LaMattina cites M&A’s disruptive consequences, such as cost-cutting, site closures, shifting of people and projects, etc. However, a few pages on, LaMattina points out that big pharmaceutical companies cannot meet a glaring unmet medical need for new antibiotics because the “commercial return on a new antibiotic would pale in comparison to a new treatment in areas like cancer or Alzheimer’s Disease. This is attributed to the fact that an antibiotic is generally used acutely,” says LaMattina, “not chronically, and so profits are diminished by short-term use. . . This narrow use. . . [makes] it unattractive for a big [my emphasis] company.” La Mattina suggests that fulfilling such unmet medical needs is “ideally suited to the expertise of biotech companies.”

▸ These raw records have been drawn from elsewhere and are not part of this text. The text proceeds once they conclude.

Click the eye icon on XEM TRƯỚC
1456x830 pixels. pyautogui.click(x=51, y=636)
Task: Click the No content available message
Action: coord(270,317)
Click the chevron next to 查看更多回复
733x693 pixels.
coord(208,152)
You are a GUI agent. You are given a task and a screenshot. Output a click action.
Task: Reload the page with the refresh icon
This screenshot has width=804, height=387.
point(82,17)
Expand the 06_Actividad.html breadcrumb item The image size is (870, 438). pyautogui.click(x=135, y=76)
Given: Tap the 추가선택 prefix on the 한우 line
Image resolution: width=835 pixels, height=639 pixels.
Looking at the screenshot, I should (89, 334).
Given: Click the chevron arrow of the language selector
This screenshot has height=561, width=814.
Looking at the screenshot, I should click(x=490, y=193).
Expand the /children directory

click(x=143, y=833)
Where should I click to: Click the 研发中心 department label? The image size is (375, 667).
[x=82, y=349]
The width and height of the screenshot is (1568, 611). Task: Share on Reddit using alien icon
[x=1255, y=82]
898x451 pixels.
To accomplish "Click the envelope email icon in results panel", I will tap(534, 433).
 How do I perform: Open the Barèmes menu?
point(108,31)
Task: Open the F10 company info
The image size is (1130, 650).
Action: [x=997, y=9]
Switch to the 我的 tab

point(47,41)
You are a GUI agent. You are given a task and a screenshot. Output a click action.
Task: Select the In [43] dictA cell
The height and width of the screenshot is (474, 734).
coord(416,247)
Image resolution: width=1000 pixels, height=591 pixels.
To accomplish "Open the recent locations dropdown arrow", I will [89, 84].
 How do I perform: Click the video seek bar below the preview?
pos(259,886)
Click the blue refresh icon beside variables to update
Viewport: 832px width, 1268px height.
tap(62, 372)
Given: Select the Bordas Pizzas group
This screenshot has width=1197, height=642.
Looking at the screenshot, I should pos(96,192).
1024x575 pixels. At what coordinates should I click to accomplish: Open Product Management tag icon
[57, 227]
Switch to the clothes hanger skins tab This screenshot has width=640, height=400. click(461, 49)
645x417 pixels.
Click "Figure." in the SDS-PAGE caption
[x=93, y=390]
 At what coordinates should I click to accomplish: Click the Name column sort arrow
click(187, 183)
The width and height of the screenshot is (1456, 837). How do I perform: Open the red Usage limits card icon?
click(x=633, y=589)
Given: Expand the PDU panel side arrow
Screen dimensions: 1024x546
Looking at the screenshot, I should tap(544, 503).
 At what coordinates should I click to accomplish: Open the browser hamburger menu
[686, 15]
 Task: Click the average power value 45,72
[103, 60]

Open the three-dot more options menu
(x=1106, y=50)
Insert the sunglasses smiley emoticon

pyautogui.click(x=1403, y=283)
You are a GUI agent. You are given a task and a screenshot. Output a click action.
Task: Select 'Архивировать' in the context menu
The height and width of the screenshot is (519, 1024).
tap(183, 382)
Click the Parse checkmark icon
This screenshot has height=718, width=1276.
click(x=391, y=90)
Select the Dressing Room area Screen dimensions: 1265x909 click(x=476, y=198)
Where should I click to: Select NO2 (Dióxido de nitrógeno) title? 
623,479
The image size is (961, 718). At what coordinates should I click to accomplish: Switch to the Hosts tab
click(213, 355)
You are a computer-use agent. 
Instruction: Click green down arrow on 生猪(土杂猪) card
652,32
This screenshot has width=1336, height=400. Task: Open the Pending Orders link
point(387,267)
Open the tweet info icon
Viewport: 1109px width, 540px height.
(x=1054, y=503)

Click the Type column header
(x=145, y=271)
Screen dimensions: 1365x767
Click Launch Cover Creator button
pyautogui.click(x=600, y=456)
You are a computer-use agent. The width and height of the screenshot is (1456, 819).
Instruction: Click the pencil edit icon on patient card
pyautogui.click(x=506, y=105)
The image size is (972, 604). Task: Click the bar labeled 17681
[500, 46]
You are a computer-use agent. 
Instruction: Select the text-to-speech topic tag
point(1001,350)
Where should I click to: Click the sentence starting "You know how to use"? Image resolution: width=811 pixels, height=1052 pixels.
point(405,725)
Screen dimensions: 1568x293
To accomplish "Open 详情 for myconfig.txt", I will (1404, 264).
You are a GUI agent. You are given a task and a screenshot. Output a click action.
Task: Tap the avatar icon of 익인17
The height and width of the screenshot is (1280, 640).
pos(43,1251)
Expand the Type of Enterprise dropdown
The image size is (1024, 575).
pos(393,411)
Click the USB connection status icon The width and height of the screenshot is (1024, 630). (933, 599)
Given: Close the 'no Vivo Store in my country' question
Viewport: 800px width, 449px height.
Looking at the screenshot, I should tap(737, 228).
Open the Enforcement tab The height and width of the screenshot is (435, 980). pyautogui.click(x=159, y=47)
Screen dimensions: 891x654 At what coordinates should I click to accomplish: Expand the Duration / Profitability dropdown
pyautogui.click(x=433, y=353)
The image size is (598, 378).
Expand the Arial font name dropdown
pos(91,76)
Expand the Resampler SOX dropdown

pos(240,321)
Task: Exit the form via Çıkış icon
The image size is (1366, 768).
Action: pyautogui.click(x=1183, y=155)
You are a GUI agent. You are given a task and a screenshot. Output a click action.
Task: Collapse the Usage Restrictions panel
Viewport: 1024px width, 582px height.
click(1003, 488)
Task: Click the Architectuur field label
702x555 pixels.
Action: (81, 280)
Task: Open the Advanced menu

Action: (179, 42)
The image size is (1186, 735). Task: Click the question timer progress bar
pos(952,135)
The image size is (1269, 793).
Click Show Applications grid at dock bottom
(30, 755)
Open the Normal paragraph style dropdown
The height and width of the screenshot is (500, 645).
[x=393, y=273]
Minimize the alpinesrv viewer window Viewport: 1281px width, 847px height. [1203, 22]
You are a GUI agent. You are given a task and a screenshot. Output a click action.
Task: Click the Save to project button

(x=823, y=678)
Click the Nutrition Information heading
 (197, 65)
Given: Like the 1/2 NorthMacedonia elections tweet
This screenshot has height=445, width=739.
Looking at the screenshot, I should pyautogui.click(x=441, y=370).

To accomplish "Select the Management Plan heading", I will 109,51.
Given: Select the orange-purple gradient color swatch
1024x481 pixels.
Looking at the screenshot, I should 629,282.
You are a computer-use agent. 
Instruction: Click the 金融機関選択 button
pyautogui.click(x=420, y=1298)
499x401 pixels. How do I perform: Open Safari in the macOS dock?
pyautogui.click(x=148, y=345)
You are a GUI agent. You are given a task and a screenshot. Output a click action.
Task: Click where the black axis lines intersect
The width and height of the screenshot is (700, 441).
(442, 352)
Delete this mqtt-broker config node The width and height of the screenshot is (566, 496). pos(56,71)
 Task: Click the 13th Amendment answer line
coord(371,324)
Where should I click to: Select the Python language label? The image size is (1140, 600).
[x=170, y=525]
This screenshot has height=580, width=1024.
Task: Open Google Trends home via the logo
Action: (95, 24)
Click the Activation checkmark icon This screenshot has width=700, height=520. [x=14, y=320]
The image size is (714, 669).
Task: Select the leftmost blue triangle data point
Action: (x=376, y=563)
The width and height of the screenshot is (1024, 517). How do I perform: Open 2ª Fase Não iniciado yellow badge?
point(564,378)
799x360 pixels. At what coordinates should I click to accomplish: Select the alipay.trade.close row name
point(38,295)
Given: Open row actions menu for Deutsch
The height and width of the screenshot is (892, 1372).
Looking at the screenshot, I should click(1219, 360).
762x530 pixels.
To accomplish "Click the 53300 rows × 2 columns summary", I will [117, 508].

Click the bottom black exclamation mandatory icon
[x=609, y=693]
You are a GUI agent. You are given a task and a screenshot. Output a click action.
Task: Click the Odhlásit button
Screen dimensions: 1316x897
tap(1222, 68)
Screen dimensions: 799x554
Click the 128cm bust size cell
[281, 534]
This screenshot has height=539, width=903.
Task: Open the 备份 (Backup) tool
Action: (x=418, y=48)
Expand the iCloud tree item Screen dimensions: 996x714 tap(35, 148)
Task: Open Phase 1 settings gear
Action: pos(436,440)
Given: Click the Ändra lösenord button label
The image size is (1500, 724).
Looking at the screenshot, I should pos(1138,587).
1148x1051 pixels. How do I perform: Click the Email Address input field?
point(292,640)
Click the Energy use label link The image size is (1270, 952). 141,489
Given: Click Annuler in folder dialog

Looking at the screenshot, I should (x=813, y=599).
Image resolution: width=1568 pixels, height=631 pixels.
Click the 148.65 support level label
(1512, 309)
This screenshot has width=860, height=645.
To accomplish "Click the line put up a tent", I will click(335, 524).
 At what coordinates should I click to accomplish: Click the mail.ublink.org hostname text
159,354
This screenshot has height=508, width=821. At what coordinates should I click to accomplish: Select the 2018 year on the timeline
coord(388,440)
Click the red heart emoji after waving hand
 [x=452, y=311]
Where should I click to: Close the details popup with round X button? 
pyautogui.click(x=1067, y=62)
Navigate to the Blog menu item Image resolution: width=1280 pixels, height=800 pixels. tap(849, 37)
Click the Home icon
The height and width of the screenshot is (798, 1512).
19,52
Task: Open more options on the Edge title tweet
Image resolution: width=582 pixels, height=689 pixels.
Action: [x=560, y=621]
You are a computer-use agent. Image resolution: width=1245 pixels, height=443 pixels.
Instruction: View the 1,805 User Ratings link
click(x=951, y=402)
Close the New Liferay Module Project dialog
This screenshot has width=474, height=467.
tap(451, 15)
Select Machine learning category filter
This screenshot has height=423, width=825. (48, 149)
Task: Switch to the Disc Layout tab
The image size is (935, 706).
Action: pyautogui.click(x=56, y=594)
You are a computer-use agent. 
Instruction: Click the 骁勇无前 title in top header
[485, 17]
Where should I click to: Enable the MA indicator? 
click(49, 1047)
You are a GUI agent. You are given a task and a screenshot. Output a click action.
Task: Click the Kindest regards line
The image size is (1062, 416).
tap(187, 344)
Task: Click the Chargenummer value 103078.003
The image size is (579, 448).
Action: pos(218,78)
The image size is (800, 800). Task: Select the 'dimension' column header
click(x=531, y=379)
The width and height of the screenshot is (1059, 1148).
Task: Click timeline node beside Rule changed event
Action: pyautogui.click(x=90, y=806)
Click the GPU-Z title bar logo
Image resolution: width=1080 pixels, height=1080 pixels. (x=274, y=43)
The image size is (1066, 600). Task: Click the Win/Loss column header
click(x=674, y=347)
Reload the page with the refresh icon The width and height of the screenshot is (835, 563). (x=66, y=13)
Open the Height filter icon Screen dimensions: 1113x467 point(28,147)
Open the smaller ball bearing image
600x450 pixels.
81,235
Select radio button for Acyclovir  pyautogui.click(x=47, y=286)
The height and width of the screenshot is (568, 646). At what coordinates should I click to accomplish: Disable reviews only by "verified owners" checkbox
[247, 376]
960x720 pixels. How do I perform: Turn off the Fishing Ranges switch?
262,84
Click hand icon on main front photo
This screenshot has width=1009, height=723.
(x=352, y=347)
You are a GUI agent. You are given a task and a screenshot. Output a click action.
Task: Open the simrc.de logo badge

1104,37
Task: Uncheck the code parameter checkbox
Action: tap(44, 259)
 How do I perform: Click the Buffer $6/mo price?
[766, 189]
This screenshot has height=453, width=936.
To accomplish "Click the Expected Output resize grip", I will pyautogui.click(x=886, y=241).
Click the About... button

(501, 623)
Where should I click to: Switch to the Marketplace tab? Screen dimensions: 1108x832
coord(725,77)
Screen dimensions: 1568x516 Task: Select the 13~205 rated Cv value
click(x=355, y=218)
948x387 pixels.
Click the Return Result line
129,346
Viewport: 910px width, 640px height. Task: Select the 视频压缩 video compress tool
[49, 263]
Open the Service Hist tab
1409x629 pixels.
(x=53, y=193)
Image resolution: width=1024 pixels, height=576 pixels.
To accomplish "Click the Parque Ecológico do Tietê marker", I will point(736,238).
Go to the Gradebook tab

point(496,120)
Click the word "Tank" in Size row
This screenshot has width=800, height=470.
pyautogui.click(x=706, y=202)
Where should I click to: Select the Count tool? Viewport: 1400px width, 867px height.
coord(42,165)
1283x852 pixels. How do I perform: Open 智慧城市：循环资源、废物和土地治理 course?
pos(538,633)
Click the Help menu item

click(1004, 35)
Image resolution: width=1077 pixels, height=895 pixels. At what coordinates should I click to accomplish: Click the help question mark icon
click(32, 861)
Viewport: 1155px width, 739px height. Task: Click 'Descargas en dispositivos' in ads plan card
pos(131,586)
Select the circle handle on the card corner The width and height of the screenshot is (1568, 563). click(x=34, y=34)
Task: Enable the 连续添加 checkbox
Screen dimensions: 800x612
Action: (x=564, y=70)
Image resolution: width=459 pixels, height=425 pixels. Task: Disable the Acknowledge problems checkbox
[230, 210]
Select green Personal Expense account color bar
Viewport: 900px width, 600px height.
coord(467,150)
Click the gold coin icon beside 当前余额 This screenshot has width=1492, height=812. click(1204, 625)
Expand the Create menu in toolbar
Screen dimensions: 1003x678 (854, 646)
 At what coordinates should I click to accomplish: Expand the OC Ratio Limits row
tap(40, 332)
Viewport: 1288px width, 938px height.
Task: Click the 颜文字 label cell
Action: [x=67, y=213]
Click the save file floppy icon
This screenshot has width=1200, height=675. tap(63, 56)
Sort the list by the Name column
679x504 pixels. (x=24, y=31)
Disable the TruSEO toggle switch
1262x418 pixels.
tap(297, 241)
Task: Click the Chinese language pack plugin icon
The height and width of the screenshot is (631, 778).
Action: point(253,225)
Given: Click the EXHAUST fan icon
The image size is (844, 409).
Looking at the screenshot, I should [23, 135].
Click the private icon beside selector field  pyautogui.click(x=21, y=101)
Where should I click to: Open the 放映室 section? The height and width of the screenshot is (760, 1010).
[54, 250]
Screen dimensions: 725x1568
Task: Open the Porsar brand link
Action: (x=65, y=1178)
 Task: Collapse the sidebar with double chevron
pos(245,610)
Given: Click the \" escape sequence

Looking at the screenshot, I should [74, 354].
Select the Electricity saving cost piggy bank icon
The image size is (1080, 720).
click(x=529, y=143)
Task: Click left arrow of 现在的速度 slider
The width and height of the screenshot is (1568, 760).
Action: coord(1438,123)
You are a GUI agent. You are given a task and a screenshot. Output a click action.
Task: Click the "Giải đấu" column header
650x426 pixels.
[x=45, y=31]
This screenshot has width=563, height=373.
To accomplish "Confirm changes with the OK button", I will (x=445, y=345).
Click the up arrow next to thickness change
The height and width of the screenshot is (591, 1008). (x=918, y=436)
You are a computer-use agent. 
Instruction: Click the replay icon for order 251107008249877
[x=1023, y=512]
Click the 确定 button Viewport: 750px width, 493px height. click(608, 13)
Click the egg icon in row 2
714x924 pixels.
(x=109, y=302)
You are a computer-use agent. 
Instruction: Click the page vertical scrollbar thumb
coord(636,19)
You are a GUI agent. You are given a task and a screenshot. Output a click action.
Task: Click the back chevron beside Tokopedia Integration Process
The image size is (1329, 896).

These musings and others in the book seem to undermine LaMattina’s goal, which is to correct the public’s perception of the drug industry – a perception that has been distorted by the media such as The Dr. Oz Show where he made a fateful guest appearance. Much to LaMattina’s chagrin, the show was titled “The Four Secrets that Drug Companies Don’t Want You to Know.” His book is in many ways an attempt to rebuff the premise of that one show by addressing the “four secrets,” which are:
- Drug companies underestimate dangerous side effects
- Drug companies control much of the information your doctor gets
- You’re often prescribed drugs that you don’t need
- Drugs target symptoms, not the cause
I’m not going to get into all of LaMattina’s thoughts on these issues. You’ll have to read the book yourself. Unfortunately, as I mentioned in a previous post, the paperback version costs $29.95, which means most of the American public will never buy it. Even if they did buy it, I doubt they would read it because it is pretty technical and seems to be written more for physicians than for the lay public.
Back to the “secrets.” I’d like to focus on LaMattina’s rebuff of “secret” #4 and how it relates to the topic of this post; that is, Pharma is Too Big to Succeed.
IMHO, LaMattina, fails to convince me that Big Pharma focuses on the causes of diseases rather than the symptoms. When he waxes on about the benefits of “targeted therapies,” for example, he says we are “not far from the time when a cancer diagnosis” will be one “of a chronic disease, one that might not necessarily be cured but rather treated with a variety of medications that will keep one’s cancer in check. . . what a wonderful situation for patients,” says LaMattina. Obviously, postponing death – a major “symptom” of cancer – is wonderful for many patients. It’s also wonderful for Big Pharma, which currently has about 1000 “novel anticancer agents” in clinical development.
LaMattina suggests he may be “naïve” when he assumes expensive targeted cancer drugs when used in combinations can be delivered at a “reasonable cost.” It’s only this hope that he cites to counter the point he makes earlier that paying for all these new cancer treatments “will become unsustainable.” Treatments are not so “wonderful” when they are not sustainable, IMHO.
LaMittina also points out that Big Pharma spends only about 15% of its R&D budget on “R”; i.e., basic research. Research is much better left to NIH, academia and other government funded labs. LaMittina gives the public sector credit for this basic research and points out that “a successful academic-industry partnership is crucial in discovering new medicines.” In those cases where NIH is “diverting” hundreds of millions of dollars to do “drug discovery,” LaMittina suggests this is “clearly better done by industry,” which is responsible for 90% of new drugs approved for marketing by the FDA.
So, it’s clear that Big Pharma cannot succeed on its own and should not lay claim to all advances in “curing” diseases such as cancer.
Despite the economic realities of Big Pharma companies mentioned above, LaMattina on one hand says that “Big Pharma can gain a lot of good will, something it desperately needs, by fully committing to rare diseases…” On the other hand, LaMattina suggests that Big Pharma needs to be happy with a “niche blockbuster” model whereby instead of having a “few $10 billion-selling drugs,” it has “many billion dollar products.”
As I pointed out in a previous blog post, it is possible to have billion dollar “orphan drugs” targeted at rare diseases IF the price is right. One such drug is Pfizer’s Xalkori (crizotinib), a newly approved for a rare form of lung cancer, for which Pfizer plans to charge $115,200 a year per patient. LaMattina cites Xalkori many times in his book as a wonder drug, but does not mention the price Pfizer wants to charge for it. At that price Pfizer only needs 9000 patients to reach a billion dollars in sales! (see “New Big Pharma Economies of Scale: Less Patients Needed to Reach Blockbuster Sales”).